2. CPR may be more likely to leave patients who survive in worse condition than it would during a noncrisis situation. Increased time to respond to a “code” may mean that, even if successful, patients will have suffered greater brain damage than typical before resuscitation.

d. Do not place blanket or universal DNR orders. Rather, (1) use override mechanisms as a last resort on the basis of judgments by physicians or input from triage officer based on clinical factors (e.g., triage priority level), or (2) implement DNR orders without consent only when it is unreasonable to obtain informed consent.

7. Alternative treatment paths should be proposed to patients, palliative care in particular, when their triage level (based on clinical factors) and available resources indicate that they are not candidates for intensive care or ventilator use.

a. Significant resources and efforts should be going not only to managing volume in the intensive care unit but also to managing palliative and hospice care volume, since many patients not able to receive intensive care will be quickly transitioning to these kinds of care under an active triage protocol.

8. Pastoral care, including spiritual and sacramental support for Catholics, should be emphasized and available, particularly for patients who are expected to die and are not receiving intensive care.

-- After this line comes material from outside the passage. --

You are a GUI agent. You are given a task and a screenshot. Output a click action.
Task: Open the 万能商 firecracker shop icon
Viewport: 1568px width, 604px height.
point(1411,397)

a. A thorough policy to protect pastoral care personnel, health care workers, and priests offering sacraments should be developed and implemented in Catholic health care facilities.

b. Particular attention should be given to the human and spiritual harms of isolation, offering creative and medically sound solutions to providing human connection (e.g., families) and spiritual resources (e.g., sacraments for Catholics and other appropriate pastoral support for Christians and all others).


Disclaimer: This document does not offer any medical or legal advice; rather it speaks to moral principles. It does not take into account all particular legal realities that may affect the issues addressed. Nothing said herein should be understood as an interpretation or claim regarding the law or legal requirements and risks. This document also makes no claims about the best clinical tests, methods, considerations, or calculations for determining “short-term mortality” and other clinically-grounded concepts.